(Stored data entries)
- Opening Delimiter -

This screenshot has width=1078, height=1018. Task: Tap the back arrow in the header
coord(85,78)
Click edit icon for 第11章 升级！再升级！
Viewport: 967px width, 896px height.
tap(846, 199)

- Closing Delimiter -

The records above are to be printed out again exactly, without omission.

## Answer
This screenshot has width=1078, height=1018. Task: Tap the back arrow in the header
coord(85,78)
Click edit icon for 第11章 升级！再升级！
Viewport: 967px width, 896px height.
tap(846, 199)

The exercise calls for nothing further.